Keep an eye on the onions in the pan. When they’re translucent and limp, throw in the vegetable bouillon and half a cup of water to reconstitute it, stirring thoroughly. You’re doing something like you’d do to begin a soup, but you’re cooking it with far less water, so all the vegetable umami that would be distributed throughout a soup with a lot of water is instead concentrated and reabsorbed into your onions. Around this time, find another burner and start boiling the water for pasta, with a healthy dose of salt. Stir when absolutely necessary to prevent burning, until the water is gone and the onions are at least as dark as a brown paper bag. The more you wait, the better they are. You can take it further than you think you can.

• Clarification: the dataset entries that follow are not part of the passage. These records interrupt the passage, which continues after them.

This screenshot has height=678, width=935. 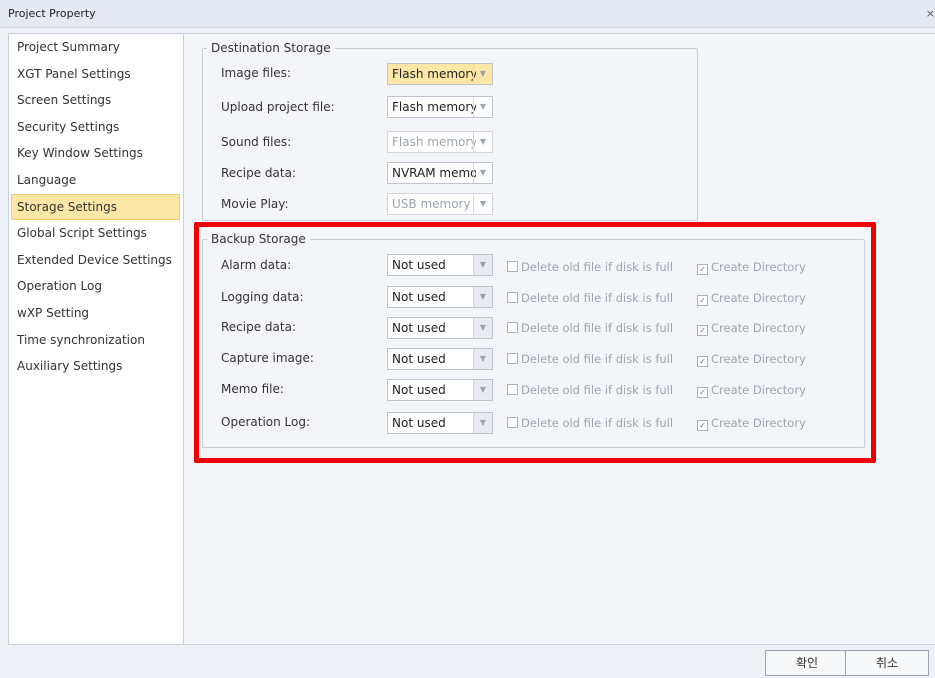 I want to click on sidebar-item-key-window-settings: Key Window Settings, so click(x=96, y=154).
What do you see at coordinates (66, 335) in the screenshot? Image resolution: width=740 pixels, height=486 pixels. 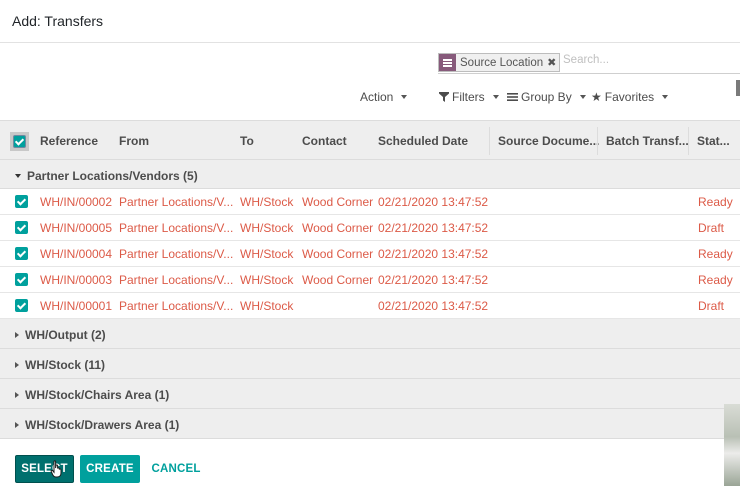 I see `group-label: WH/Output (2)` at bounding box center [66, 335].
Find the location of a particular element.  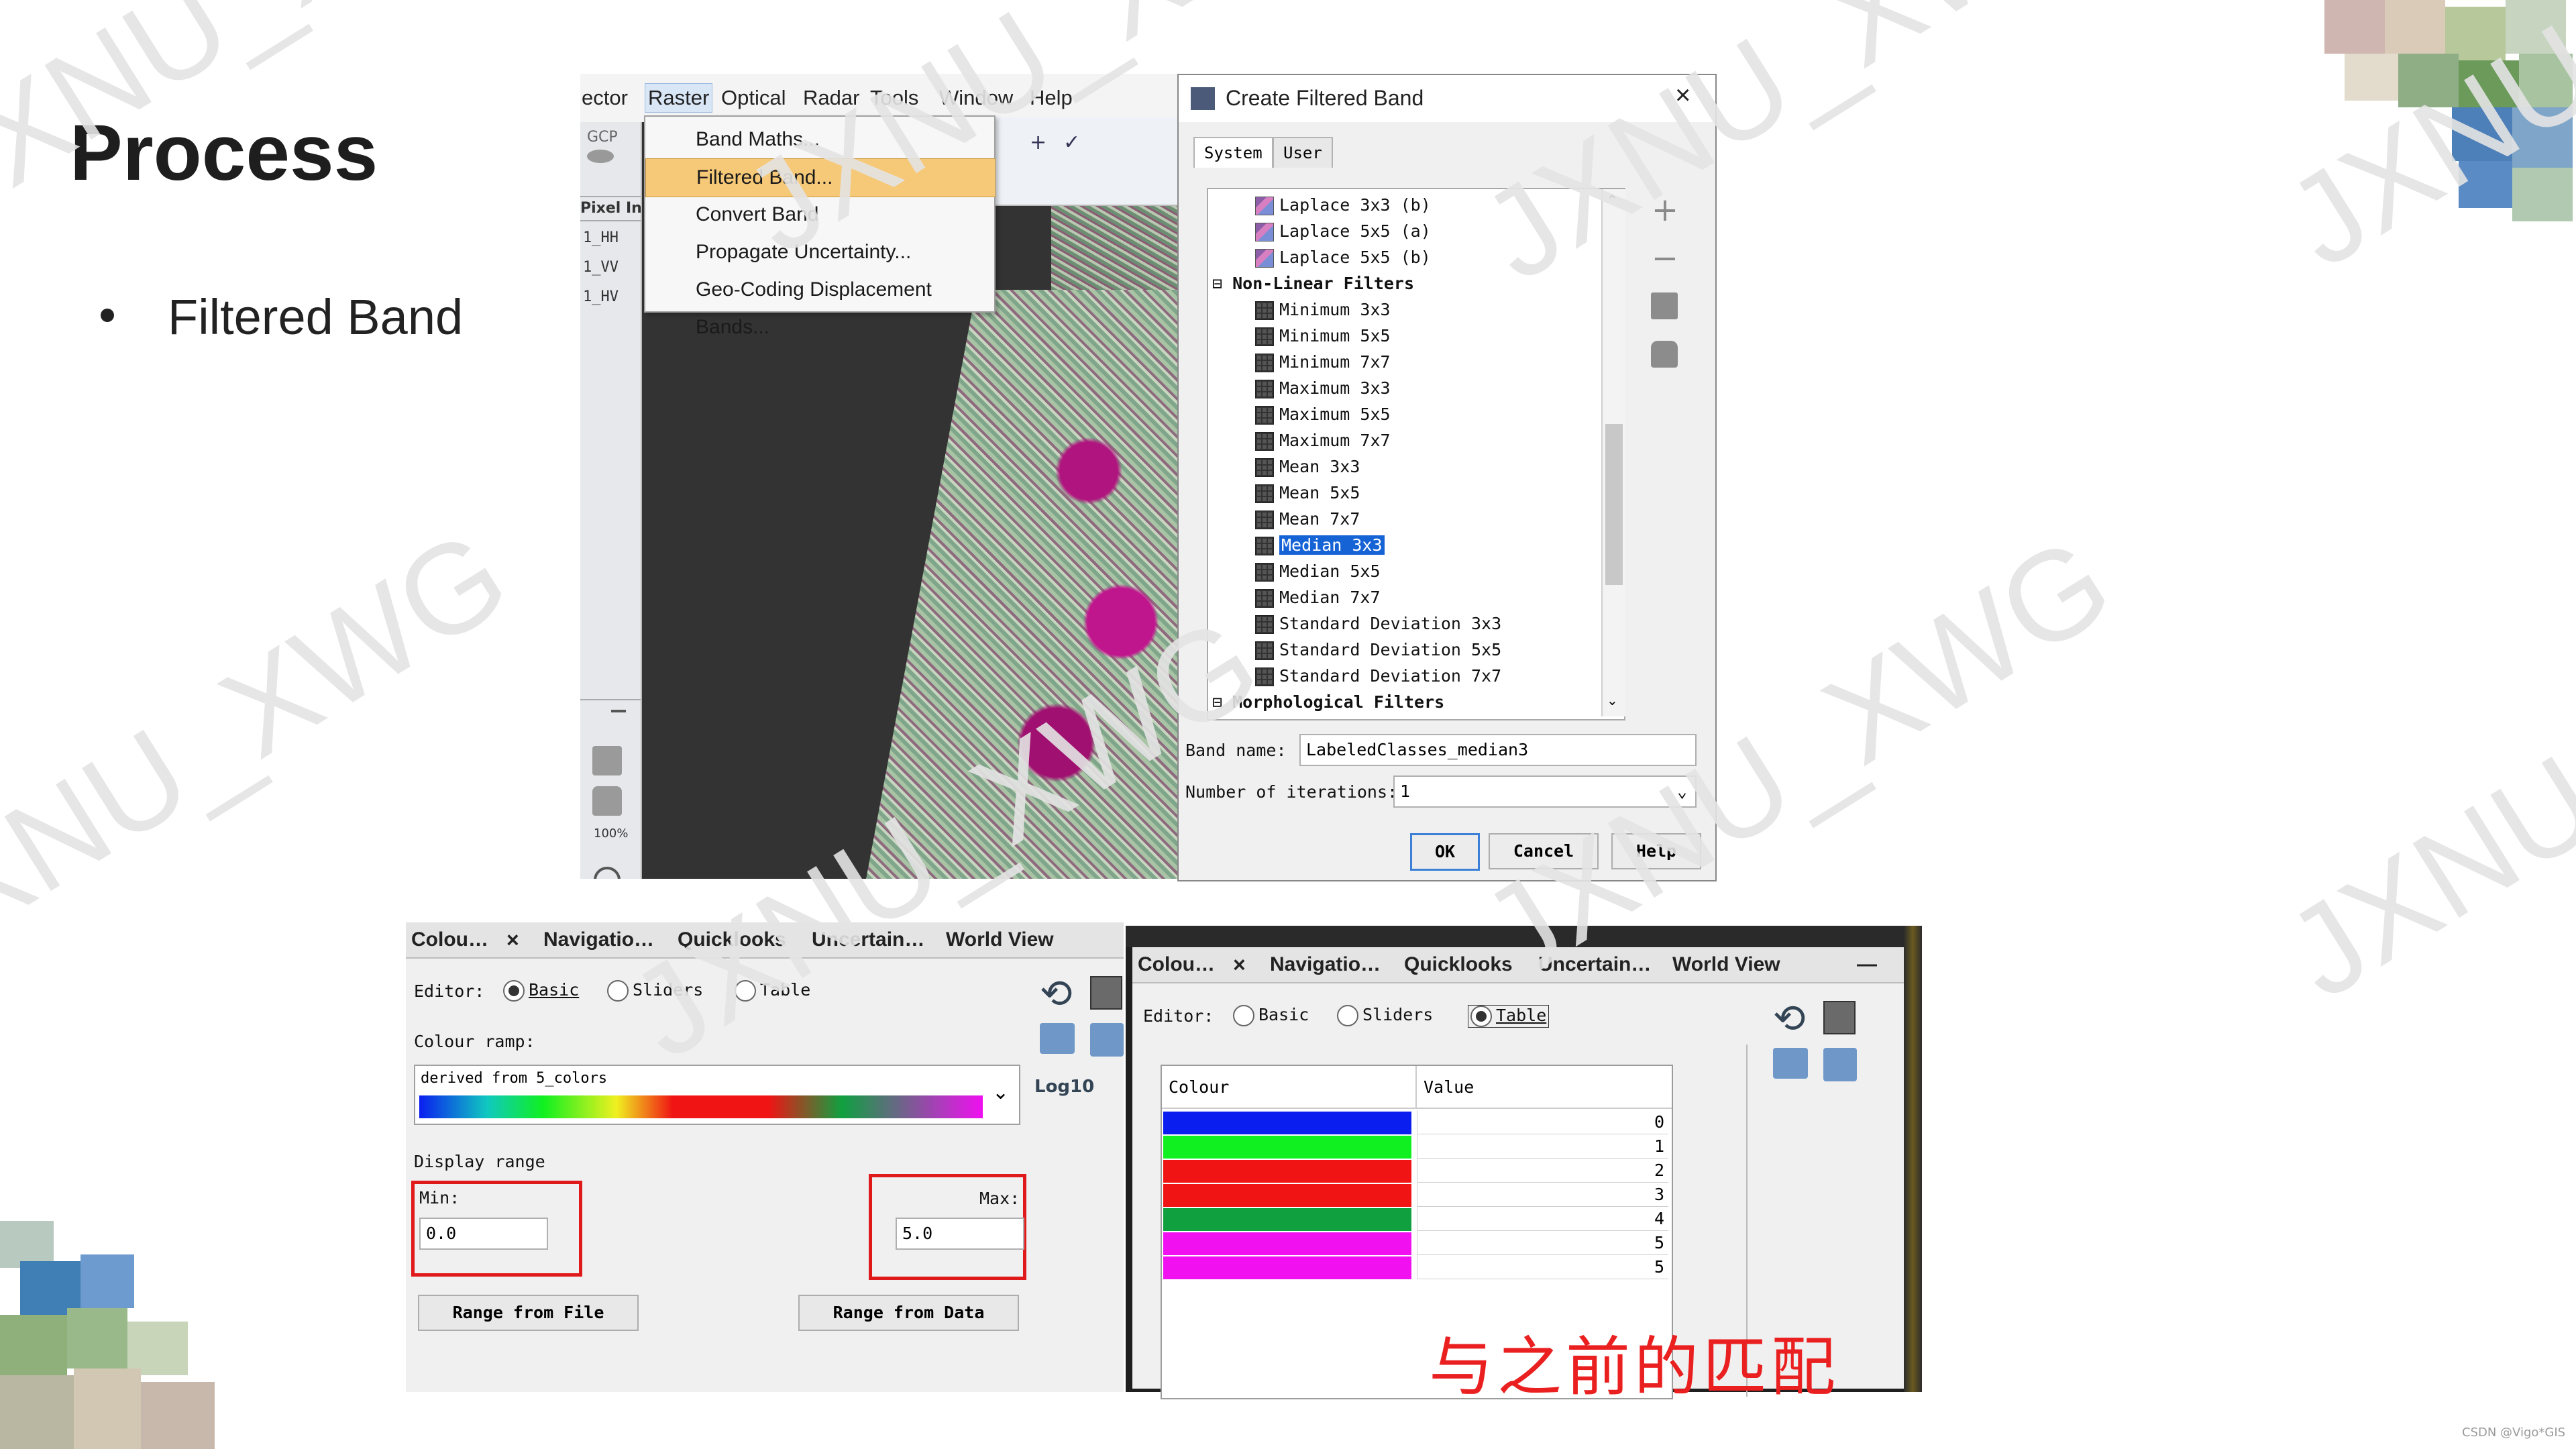

add-vector-icon: ✓ is located at coordinates (1071, 142).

Now it’s time to add the tomato paste, plus a canful of water to make it mix in more evenly. Probably you could do the bouillon and the tomato paste at the same time, but my gut told me to cook the tomato paste less. Perhaps another superstitious flourish, but the idea was to leave the paste as a neutral tomato base and let the roasted tomatoes give it depth. Cooking is basically magic, so superstitions are appropriate. Add rosemary, garlic powder, and red pepper flakes. Even when I use fresh garlic, I like to throw some garlic powder in there too. It’s a different animal, and it adds another layer of taste to the final product.
Cook this for ten minutes or so. Check on your tomatoes and garlic in the toaster – if they’re not ready yet, turn the heat off. If they are, take them out and remove the skin from the garlic, reserving the oil, which is now infused with garlic (I used it to oven-roast a portion of the eggplant noted above). Add the garlic and tomatoes to the pan and mash them up a bit, but don’t be too thorough about it; some chunks of both contribute nicely to the texture. At this point your sauce is going to be quite thick, and you’re going to add some volume with the pasta water once the pasta is done. Throw the pasta in the water, which is hopefully boiling by now. If you have to turn off the heat on the sauce while you wait it’s not the end of the world, it’ll still be hot. When the pasta is done, save some of the starchy water and incorporate it into the sauce. I don’t know how much water. Between half a cup and a cup. Do you. Let it simmer for as long as it takes you to grate some cheese and get plates and utensils and whatnot. Mix with the pasta, grind a little black pepper on top, add cheese, and serve.
The sauce was fantastic. It got rave reviews, and these are people who have had many sauces of mine. It was the best tomato sauce I’ve ever made, and the rhythm of juggling three burners, a toaster oven, and a regular oven was oddly soothing. It was the opposite of efficient and it absolutely paid off.
The eggplant was fine, I guess. Breadcrumbs are important.